Anti-lock brakes and other components rely on the truck’s air system to properly perform. Air dryer cartridges, and the air dryers that support them, play a key role in the truck’s operation.

When air systems compress air, they also compress the moisture within that air. As the air cools, the moisture condenses and ends up as water in the system. Moisture is the enemy of an air system, where it can freeze, corrode, or damage valves, causing components to fail.

Unlike oil or fuel filters that screen out hard contaminants like metal shavings to keep them from entering the engine and causing damage, air dryer cartridges significantly reduce moisture from the air system, preventing it from reaching downstream components. Air dryer cartridges use desiccants, similar to those in the silica packets often tucked in consumer-packaged goods, to remove moisture from the air.

Air dryer cartridges come in two styles: coalescing, and standard or non-coalescing. Both styles use desiccants, but coalescing air dryer cartridges also contain a pad that resembles layered fabric that provides the added benefit of absorbing the small amount of oil that often enters the air system and prevents it from moving downstream where it can damage seals.

Coalescing or Non-Coalescing?

While standard air dryer cartridges are still used, coalescing cartridge use has steadily increased, especially as the popularity of automated manual transmissions has grown in late-model trucks. AMTs are especially sensitive to oil and moisture. In fact, using non-coalescing air dryer cartridges can void some AMT manufacturers’ warranties.

With coalescing cartridges providing the added protection against oil, why do some maintainers still use standard cartridges? Sometimes it’s because they don’t know the difference between the two, or they inadvertently grab the non-coalescing cartridge off the shelf. In other cases, with standard cartridges costing less than their coalescing equivalent, the choice is financial.
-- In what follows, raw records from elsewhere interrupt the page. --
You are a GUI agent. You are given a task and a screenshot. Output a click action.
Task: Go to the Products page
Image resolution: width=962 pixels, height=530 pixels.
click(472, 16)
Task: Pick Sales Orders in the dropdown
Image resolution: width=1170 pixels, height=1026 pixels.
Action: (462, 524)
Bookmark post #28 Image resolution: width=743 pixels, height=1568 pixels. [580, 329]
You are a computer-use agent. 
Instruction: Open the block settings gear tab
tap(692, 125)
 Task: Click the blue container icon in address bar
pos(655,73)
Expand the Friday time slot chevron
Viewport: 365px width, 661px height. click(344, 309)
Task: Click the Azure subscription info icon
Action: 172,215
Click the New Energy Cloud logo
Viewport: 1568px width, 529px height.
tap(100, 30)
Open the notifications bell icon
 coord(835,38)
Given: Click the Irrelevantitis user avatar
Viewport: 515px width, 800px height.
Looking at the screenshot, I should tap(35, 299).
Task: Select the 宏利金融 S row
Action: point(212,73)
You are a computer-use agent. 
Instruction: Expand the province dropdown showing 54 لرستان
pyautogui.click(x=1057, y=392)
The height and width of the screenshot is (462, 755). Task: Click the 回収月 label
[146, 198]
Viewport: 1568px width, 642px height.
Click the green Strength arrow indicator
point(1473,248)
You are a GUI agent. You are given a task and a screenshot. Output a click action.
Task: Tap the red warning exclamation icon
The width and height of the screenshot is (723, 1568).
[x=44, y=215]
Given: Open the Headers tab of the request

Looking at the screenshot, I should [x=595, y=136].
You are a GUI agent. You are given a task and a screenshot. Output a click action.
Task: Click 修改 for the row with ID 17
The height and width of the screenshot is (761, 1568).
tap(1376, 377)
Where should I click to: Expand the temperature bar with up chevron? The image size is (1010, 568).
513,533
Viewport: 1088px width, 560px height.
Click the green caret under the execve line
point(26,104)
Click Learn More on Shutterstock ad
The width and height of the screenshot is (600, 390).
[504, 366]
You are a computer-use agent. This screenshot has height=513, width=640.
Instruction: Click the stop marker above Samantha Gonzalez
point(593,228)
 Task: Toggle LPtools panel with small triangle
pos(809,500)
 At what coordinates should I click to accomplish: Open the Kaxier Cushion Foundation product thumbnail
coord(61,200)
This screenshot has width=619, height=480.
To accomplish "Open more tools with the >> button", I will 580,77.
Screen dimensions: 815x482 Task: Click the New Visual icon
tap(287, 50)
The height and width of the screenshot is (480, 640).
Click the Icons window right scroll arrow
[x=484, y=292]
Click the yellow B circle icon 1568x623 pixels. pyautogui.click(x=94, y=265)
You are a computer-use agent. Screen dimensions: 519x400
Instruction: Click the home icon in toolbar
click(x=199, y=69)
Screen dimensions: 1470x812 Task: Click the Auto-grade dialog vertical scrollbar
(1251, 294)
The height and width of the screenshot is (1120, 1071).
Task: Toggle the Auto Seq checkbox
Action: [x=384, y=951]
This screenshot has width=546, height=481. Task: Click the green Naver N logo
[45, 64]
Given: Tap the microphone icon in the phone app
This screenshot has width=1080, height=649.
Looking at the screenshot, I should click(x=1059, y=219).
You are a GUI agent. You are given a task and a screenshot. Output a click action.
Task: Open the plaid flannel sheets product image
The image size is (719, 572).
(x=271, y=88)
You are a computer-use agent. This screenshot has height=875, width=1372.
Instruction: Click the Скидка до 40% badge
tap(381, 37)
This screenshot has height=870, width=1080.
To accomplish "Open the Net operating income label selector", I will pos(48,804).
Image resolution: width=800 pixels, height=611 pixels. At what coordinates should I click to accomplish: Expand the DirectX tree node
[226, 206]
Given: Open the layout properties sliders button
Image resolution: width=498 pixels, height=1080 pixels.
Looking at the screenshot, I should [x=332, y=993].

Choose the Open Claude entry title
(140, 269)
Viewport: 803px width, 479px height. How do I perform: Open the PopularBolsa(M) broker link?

Cost is the only reason to use a standard cartridge. Keep in mind that a coalescing cartridge does not provide better moisture protection than a non-coalescing filter, but the added benefit of preventing small amounts of oil from moving downstream is worth the additional investment.

Pay More Now or Pay More Later

All air dryer cartridges are not created equal. Within the two air dryer cartridge styles there is a wide spectrum of options, from high-quality cartridges that use the best desiccants to low-cost budget cartridges that don’t.

With air systems, and the critical and often expensive components they support, air dryer cartridges are not the place to be thrifty. The risks of using the wrong or less expensive cartridge, or not changing the cartridge, range from unnecessary downtime to damaging the air system and the components that rely upon it. Saving a few bucks now costs a lot more later.

The best-case scenario when using a less expensive, low-grade air dryer cartridge is moisture passing downstream. Among other problems that creates is that moisture in a brake system can freeze, preventing air from passing though and not building up air pressure, thus creating a unit down issue.

The worst-cast scenario is much more troublesome: Desiccant in less expensive cartridges can degrade, leave the cartridge, move downstream and fill components, causing damage that requires repair or total component replacement.

When to Replace an Air Dryer Cartridge

In linehaul applications, coalescing air dryer cartridges can last one to two years while non-coalescing cartridges can last two to three years. Other applications can shorten cartridge life. As a general rule, follow the manufacturer’s recommended replacement intervals to get the best performance. In addition, replace the air dryer cartridge if you start seeing an increase in moisture in the wet tank.

Note that drivers and maintainers that see a sudden increase in moisture in the wet tank, or an increase in moisture short of the normally cartridge replacement time, often assume it’s a problem with the air dryer or cartridge. That may not be the case.

Dryers are designed to handle a certain amount of air. A misapplication of the vehicle that demands more air than the system was designed for, or a leak in the system, may cause air system demand that is higher than the dryer was designed for. A leak can be located and repaired, but a change in air demand may require an air system upgrade.

Some maintainers write the date on the air dryer cartridge when the install it, check the date during routine maintenance and replace the cartridge when it reaches or approaches its expected lifecycle. Others track the cartridge’s age on a maintenance log or simply replace it as part of every other preventive maintenance (PM) routine.

Selecting the Right Air Cartridge

Using the proper air dryer cartridge is very important. Use the cartridge from the same manufacturer that made the air dryer.

The air dryer is there to support the air dryer cartridge, so using the dryer and cartridge that were designed for each other ensures optimal performance.

About the Author: Chuck Brodie joined Wabco in 2011 and has held various positions in sales, service, and field training for the company. Wabco was acquired by ZF in May 2020 and renamed ZF’s Commercial Vehicle Controls Systems Division (CVCS).